(Passage for review Opens)

Coronavirus threatens foodservice mergers and acquisitions investment

By Rod Addy

- Last updated on GMT

Sellers will need to be more realistic about their business' worth in the post-coronavirus landscape
Sellers will need to be more realistic about their business' worth in the post-coronavirus landscape

Related tags Finance

Manufacturers supplying foodservice firms will struggle to secure investment after the coronavirus passes, according to mergers and acquisitions (M&A) specialist Oghma Partners.

Foodservice suppliers could be last in line when it comes to M&A activity, according to Mark Lynch, partner at Oghma.

The industry had been split in two, he said. Suppliers to retailers had been buoyed by the initial wave of panic-buying and increased at-home eating. Meanwhile, foodservice suppliers’ orders had dropped to zero after customers closed their doors.

While Lynch admitted that this division was an oversimplification, it generally held true that suppliers to the foodservice industry had taken a beating thanks to COVID-19.

Closing down sites

These manufacturers would close down or come close to closing down factories in a bid to cut costs. This urge to save money would likely drive manufacturers to apply for Government-guaranteed loans offered in the wake of the coronavirus pandemic.

However, with the sheer number of loan applicants and a significantly reduced headcount in banks, Lynch predicted many businesses would be unable to access this form of life support and would therefore fold.

“The only way this could be avoided, and it is probably already too late for some, is for the Government to provide 100% loan guarantees and for the banks to simply deposit loans funds, on asking, into the requestors’ bank account,”​ he added.

Private equity could be the saviour of the businesses at risk, but Lynch reckoned it was unlikely for even the biggest risk-takers to invest in these businesses during such an uncertain time. During this “first wave” ​of financial crisis during the outbreak, there wouldn’t be a lot of incentive to support failing food and drink manufacturers.

(Passage for review Closes)
(Data Opens)

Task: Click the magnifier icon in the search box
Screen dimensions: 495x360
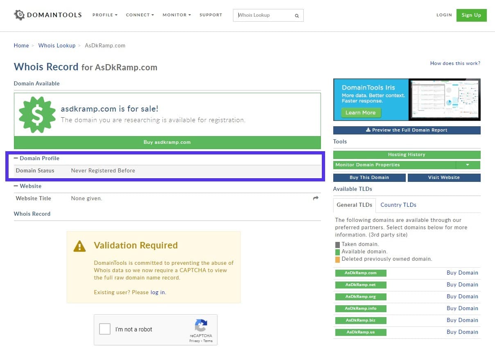Action: click(296, 16)
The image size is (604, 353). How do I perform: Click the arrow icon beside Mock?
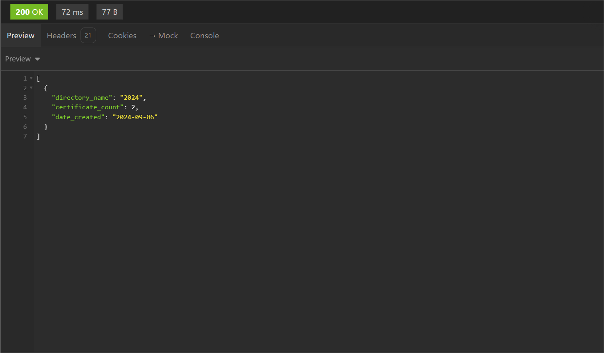[152, 35]
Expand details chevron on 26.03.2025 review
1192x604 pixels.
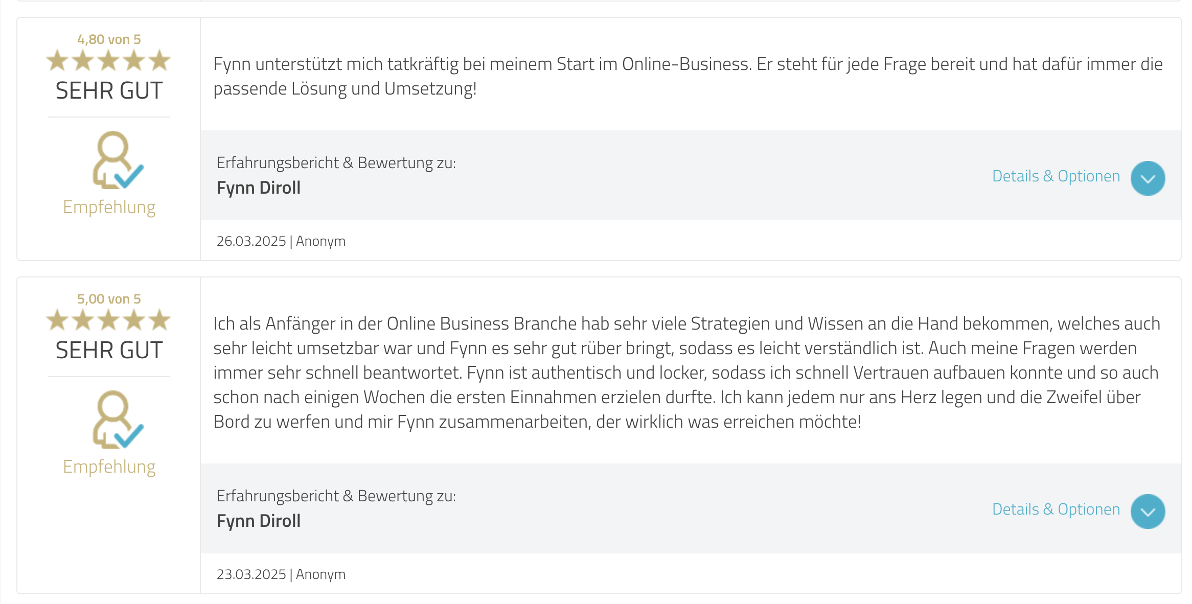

(Data Closes)

▶ [Task details]:
Extend the article on coronavirus and foodservice mergers and acquisitions, picking up after its final sentence.

▶ [Solved problem]:
It was during the second financial wave – the period directly after the lockdown ended and the economy returned to normal – that Lynch predicted acquisitions would start to rise again.

The survivors

“For those businesses that survive, they are likely to be burdened with much higher debt levels than pre-crisis and, for some, these debt levels will be impacting the ability to operate and pursue their strategic plans,”​ Lynch continued.

“At this juncture, we see private equity likely to play a role – greater certainty will have returned, lending on leverage deals will be easier, risk reduced.”

However, businesses owners that made it through the coronavirus would still face the issue of the value of what they owned. While buyers and investors would have renewed interest, that was not to say the price they would be willing to pay would reflect pre-coronavirus evaluations.

As Lynch explained: “Sellers will want to sell on the back of their pre-COVID-19 estimates and buyers will want to invest on the post-COVID-19 numbers. This value gap will be a challenge to overcome.

“As ever, some give or take should get a deal done. Sellers will need to realise that the world has changed, risk has risen and any post COVID-19 recovery is likely to take time.”